* Begin *

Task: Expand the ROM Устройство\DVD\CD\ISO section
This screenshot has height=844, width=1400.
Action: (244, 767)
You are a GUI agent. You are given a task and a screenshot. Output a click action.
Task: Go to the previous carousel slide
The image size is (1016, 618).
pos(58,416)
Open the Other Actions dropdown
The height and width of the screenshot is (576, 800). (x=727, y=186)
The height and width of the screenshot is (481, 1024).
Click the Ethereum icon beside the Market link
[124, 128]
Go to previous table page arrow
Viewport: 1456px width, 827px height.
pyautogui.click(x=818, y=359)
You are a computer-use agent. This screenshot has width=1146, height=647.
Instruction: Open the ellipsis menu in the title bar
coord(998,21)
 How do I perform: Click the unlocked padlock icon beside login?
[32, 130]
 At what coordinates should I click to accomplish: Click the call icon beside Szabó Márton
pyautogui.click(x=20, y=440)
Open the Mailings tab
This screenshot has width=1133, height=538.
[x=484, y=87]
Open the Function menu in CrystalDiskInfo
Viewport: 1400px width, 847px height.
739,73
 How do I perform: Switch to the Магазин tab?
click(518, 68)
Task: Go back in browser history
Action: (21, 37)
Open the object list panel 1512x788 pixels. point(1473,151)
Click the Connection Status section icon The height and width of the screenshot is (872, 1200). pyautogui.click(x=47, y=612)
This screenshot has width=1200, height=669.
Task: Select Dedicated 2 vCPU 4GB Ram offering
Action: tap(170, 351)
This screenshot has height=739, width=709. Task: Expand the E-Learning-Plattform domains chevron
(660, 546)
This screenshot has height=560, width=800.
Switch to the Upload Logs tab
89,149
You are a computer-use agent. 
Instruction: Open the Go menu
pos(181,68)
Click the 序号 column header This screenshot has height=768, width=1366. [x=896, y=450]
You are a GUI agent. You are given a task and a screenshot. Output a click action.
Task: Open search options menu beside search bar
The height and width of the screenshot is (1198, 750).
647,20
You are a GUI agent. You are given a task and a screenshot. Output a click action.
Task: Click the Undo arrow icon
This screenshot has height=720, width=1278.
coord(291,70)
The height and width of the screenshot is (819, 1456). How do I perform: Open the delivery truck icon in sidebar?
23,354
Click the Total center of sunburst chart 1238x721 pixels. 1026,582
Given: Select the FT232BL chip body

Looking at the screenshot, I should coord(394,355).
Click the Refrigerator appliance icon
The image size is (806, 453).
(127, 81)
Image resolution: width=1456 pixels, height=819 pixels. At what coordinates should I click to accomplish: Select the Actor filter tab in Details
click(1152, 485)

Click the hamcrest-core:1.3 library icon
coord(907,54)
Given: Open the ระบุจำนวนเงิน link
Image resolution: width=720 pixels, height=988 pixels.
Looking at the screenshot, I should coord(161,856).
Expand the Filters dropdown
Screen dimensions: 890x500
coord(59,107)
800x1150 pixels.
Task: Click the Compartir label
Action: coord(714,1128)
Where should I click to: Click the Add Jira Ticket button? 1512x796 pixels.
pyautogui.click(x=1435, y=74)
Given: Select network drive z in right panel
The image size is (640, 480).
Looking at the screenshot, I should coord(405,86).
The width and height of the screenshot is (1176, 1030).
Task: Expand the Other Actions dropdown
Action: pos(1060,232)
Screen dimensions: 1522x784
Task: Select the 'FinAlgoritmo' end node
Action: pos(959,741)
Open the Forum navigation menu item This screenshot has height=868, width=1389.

* End *

_TASK REQUIREMENTS_:
Can you reproduce the entire listing above line for line, without changing anything?

_ANSWER TO THE PROBLEM_:
Task: Expand the ROM Устройство\DVD\CD\ISO section
This screenshot has height=844, width=1400.
Action: (244, 767)
You are a GUI agent. You are given a task and a screenshot. Output a click action.
Task: Go to the previous carousel slide
The image size is (1016, 618).
pos(58,416)
Open the Other Actions dropdown
The height and width of the screenshot is (576, 800). (x=727, y=186)
The height and width of the screenshot is (481, 1024).
Click the Ethereum icon beside the Market link
[124, 128]
Go to previous table page arrow
Viewport: 1456px width, 827px height.
pyautogui.click(x=818, y=359)
You are a computer-use agent. This screenshot has width=1146, height=647.
Instruction: Open the ellipsis menu in the title bar
coord(998,21)
 How do I perform: Click the unlocked padlock icon beside login?
[32, 130]
 At what coordinates should I click to accomplish: Click the call icon beside Szabó Márton
pyautogui.click(x=20, y=440)
Open the Mailings tab
This screenshot has width=1133, height=538.
[x=484, y=87]
Open the Function menu in CrystalDiskInfo
Viewport: 1400px width, 847px height.
739,73
 How do I perform: Switch to the Магазин tab?
click(518, 68)
Task: Go back in browser history
Action: (21, 37)
Open the object list panel 1512x788 pixels. point(1473,151)
Click the Connection Status section icon The height and width of the screenshot is (872, 1200). pyautogui.click(x=47, y=612)
This screenshot has width=1200, height=669.
Task: Select Dedicated 2 vCPU 4GB Ram offering
Action: tap(170, 351)
This screenshot has height=739, width=709. Task: Expand the E-Learning-Plattform domains chevron
(660, 546)
This screenshot has height=560, width=800.
Switch to the Upload Logs tab
89,149
You are a computer-use agent. 
Instruction: Open the Go menu
pos(181,68)
Click the 序号 column header This screenshot has height=768, width=1366. [x=896, y=450]
You are a GUI agent. You are given a task and a screenshot. Output a click action.
Task: Open search options menu beside search bar
The height and width of the screenshot is (1198, 750).
647,20
You are a GUI agent. You are given a task and a screenshot. Output a click action.
Task: Click the Undo arrow icon
This screenshot has height=720, width=1278.
coord(291,70)
The height and width of the screenshot is (819, 1456). How do I perform: Open the delivery truck icon in sidebar?
23,354
Click the Total center of sunburst chart 1238x721 pixels. 1026,582
Given: Select the FT232BL chip body

Looking at the screenshot, I should coord(394,355).
Click the Refrigerator appliance icon
The image size is (806, 453).
(127, 81)
Image resolution: width=1456 pixels, height=819 pixels. At what coordinates should I click to accomplish: Select the Actor filter tab in Details
click(1152, 485)

Click the hamcrest-core:1.3 library icon
coord(907,54)
Given: Open the ระบุจำนวนเงิน link
Image resolution: width=720 pixels, height=988 pixels.
Looking at the screenshot, I should coord(161,856).
Expand the Filters dropdown
Screen dimensions: 890x500
coord(59,107)
800x1150 pixels.
Task: Click the Compartir label
Action: coord(714,1128)
Where should I click to: Click the Add Jira Ticket button? 1512x796 pixels.
pyautogui.click(x=1435, y=74)
Given: Select network drive z in right panel
The image size is (640, 480).
Looking at the screenshot, I should coord(405,86).
The width and height of the screenshot is (1176, 1030).
Task: Expand the Other Actions dropdown
Action: pos(1060,232)
Screen dimensions: 1522x784
Task: Select the 'FinAlgoritmo' end node
Action: pos(959,741)
Open the Forum navigation menu item This screenshot has height=868, width=1389.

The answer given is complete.